Le chargement s’effectua avec rapidité. Depuis le départ de la baie d’Elgor – et cela datait de plus d’un an – Kongre et ses compagnons s’étaient principalement alimentés sur leurs réserves, et il n’en restait plus qu’une faible quantité qui fut déposée dans la cambuse. Quant à la literie, aux vêtements, aux ustensiles, aux matières d’or et d’argent, la cuisine, le poste de l’équipage, le rouf à l’arrière et la cale de la Maule les reçurent, en attendant le matériel encore emmagasiné dans la caverne à l’entrée de la baie.

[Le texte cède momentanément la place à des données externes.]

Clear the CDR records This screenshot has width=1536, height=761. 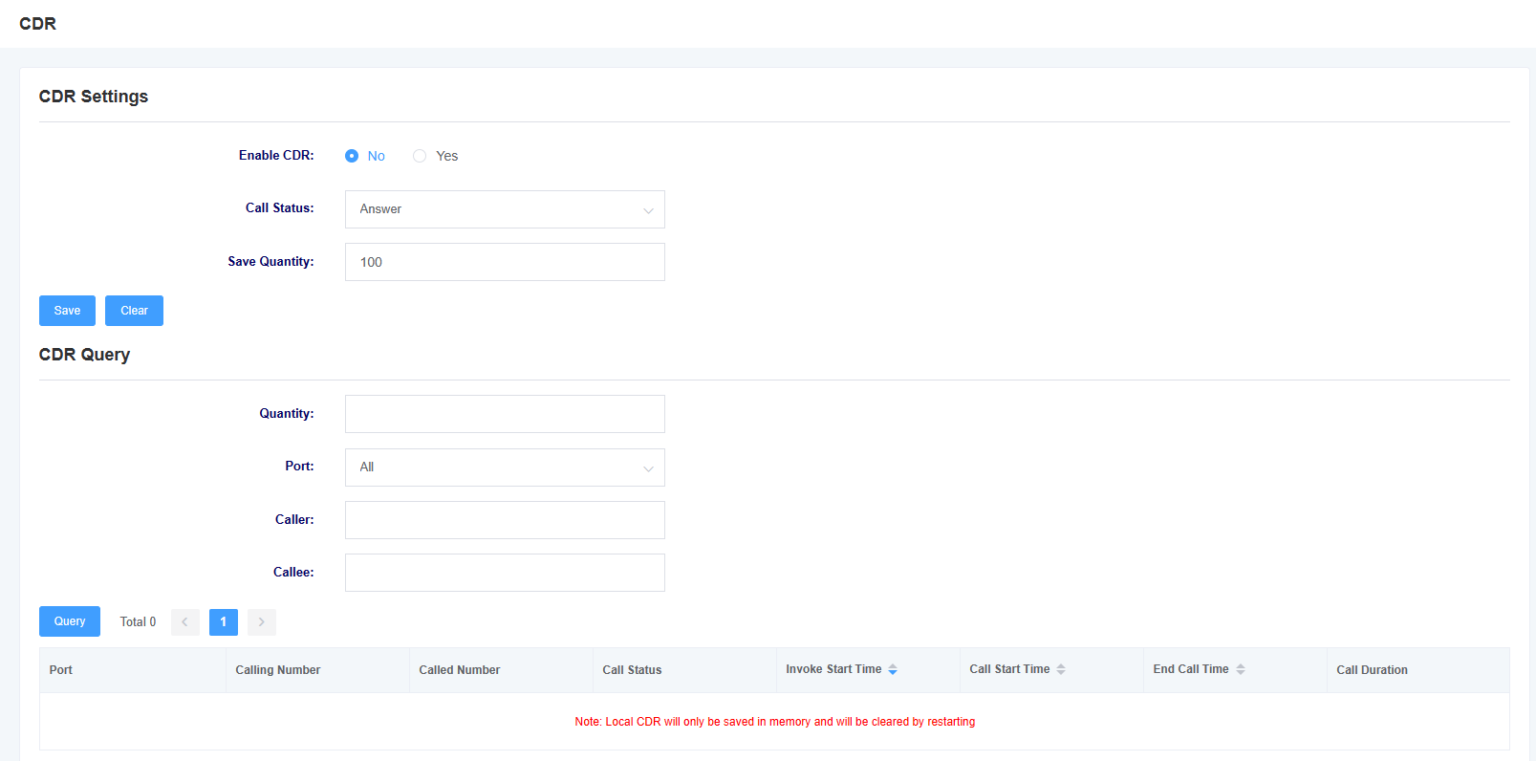[134, 311]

Bref, on fit telle diligence que, vers quatre heures du soir, cette cargaison était à bord. La goélette aurait pu immédiatement appareiller, mais Kongre ne se souciait pas de naviguer, pendant la nuit, le long d’un littoral hérissé de récifs. Il ne savait même pas s’il prendrait ou non le détroit de Lemaire pour s’élever à la hauteur du cap San Juan. Cela dépendrait de la direction du vent. Oui, s’il halait le sud, et non, s’il se tenait dans le nord et tendait à fraîchir. Dans ce cas, il lui paraîtrait préférable de passer au sud de l’île, ce qui assurerait à la Maule l’abri de la terre. Au surplus, quelle que fût la route choisie, cette traversée, à son estime, ne devait pas durer plus d’une trentaine d’heures, compris la relâche pendant la nuit. Le soir venu, aucune modification de l’état atmosphérique ne s’était produite. Aucune brume au coucher du soleil, et telle était la pureté de la ligne du ciel et de l’eau qu’un rayon vert traversa l’espace, à l’instant où le disque disparaissait derrière l’horizon.

Il y avait donc apparence que la nuit serait calme, et elle le fut en effet. La plupart des hommes l’avaient passée à bord, les uns dans le poste, les autres dans la cale.